### What is needed:
Repeat the records word for word, from the very first line through the line holding "coord(1100,43)", including both.

### Data for the task:
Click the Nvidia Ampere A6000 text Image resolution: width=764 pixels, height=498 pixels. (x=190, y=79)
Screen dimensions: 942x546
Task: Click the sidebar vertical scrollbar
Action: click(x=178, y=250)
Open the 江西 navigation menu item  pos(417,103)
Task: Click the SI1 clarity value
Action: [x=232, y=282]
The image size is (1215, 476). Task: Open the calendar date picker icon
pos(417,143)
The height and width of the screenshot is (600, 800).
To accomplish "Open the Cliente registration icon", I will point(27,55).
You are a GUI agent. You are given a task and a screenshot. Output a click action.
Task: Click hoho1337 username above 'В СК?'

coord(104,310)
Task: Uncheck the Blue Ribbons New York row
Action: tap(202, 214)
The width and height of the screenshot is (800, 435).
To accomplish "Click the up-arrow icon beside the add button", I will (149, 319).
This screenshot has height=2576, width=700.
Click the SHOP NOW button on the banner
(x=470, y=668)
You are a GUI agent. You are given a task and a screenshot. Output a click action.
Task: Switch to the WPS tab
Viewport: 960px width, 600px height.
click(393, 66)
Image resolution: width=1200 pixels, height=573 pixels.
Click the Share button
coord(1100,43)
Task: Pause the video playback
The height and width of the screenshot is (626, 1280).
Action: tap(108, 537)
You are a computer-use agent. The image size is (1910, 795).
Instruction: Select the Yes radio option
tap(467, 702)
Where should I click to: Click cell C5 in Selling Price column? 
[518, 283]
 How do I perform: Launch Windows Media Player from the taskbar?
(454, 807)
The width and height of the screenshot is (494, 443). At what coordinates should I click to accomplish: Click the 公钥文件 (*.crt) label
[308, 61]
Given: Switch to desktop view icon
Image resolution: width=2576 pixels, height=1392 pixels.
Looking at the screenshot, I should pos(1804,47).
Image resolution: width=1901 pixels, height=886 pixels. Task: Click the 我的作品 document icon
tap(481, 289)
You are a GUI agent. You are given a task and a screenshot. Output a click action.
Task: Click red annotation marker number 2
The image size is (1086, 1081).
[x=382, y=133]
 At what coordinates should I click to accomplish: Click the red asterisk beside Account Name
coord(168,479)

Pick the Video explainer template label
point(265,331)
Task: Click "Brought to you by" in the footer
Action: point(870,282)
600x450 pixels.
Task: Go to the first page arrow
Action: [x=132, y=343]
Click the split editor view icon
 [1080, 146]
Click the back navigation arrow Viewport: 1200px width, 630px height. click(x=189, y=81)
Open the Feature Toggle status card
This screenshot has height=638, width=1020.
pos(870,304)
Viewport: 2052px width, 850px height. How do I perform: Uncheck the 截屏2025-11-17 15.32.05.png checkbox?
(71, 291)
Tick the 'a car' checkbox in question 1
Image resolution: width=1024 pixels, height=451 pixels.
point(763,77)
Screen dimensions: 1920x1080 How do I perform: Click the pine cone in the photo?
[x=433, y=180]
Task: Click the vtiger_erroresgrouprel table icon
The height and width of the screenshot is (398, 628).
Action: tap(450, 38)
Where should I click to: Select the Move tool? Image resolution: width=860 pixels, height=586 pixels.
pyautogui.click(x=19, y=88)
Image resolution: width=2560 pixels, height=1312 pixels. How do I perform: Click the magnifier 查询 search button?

### Answer to the problem:
Click the Nvidia Ampere A6000 text Image resolution: width=764 pixels, height=498 pixels. (x=190, y=79)
Screen dimensions: 942x546
Task: Click the sidebar vertical scrollbar
Action: click(x=178, y=250)
Open the 江西 navigation menu item  pos(417,103)
Task: Click the SI1 clarity value
Action: [x=232, y=282]
The image size is (1215, 476). Task: Open the calendar date picker icon
pos(417,143)
The height and width of the screenshot is (600, 800).
To accomplish "Open the Cliente registration icon", I will point(27,55).
You are a GUI agent. You are given a task and a screenshot. Output a click action.
Task: Click hoho1337 username above 'В СК?'

coord(104,310)
Task: Uncheck the Blue Ribbons New York row
Action: tap(202, 214)
The width and height of the screenshot is (800, 435).
To accomplish "Click the up-arrow icon beside the add button", I will (149, 319).
This screenshot has height=2576, width=700.
Click the SHOP NOW button on the banner
(x=470, y=668)
You are a GUI agent. You are given a task and a screenshot. Output a click action.
Task: Switch to the WPS tab
Viewport: 960px width, 600px height.
click(393, 66)
Image resolution: width=1200 pixels, height=573 pixels.
Click the Share button
coord(1100,43)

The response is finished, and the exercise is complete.